5/10
Satire or Prophecy? WHO CAN TELL???
11 January 2006
Warning: Spoilers
The plot of this movie is absurd, Disney-on-acid: a rock star (who sounds a lot more like a 1965 Mitch Ryder wannabe than a 1968 Cream wannabe, i.e. this film was dated from the start) connives his way to the presidency. And certain elements of the flick are just as goofy as the plot: the early scenes of Max Frost's childhood, including Shelley Winters interrupting two necking preteens by screaming "DIRTY DIRTY BOY AND A DIRTY DIRTY GIRL!!" certainly seem satirical in intent, and I don't think we're supposed it take in seriously when Max Frost belts (Ryder-style again instead of adopting the fey, faux-British accent more popular in '68): "come on and vote for Sally LeRoy! She's old enough for the Congress, boy!!" But if you watch closely, there's some nasty stuff here: massacres, suicide and forced internment, none of it presented with a light touch. So are we supposed to identify with rebel Christopher Jones (jinkies, why did he disappear so quickly after this masterpiece?), or learn the bitter lessons of appeasement from the harsh fates of poor Shelley Winters (her last scene really is horrifying) and Hal Holbrook (a Kennedyesque [!] Senator betrayed by his more liberal allies [!!] - was this movie written before or after Bobby was shot?)?
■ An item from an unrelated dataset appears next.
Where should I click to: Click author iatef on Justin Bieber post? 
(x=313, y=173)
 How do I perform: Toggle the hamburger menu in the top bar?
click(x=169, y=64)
I think the movie is trying to have it both ways -- pandering to the youth market by supposedly extolling revolution while pandering to the "straights" by scaring the bejesus out of them with a bunch of ruthless, power-hungry hippies. Like a lot of trash, this movie makes for better sociology than art. But it's entertaining in an idiotic way (or maybe it's idiotic in an entertaining way) and there are tons of guilty pleasures here: beautiful Diane Varsi, captured halfway down her slide from "Peyton Place" stardom to oblivion; Richard Pryor, captured halfway up his climb from Bill Cosby-style polite token to foul-mouthed, confrontational genius; Congress on acid; and "Fourteen or Fight," the only protest song in history that sounds like it was inspired by the Mitch Miller show. Not a serious film, but somehow an important one.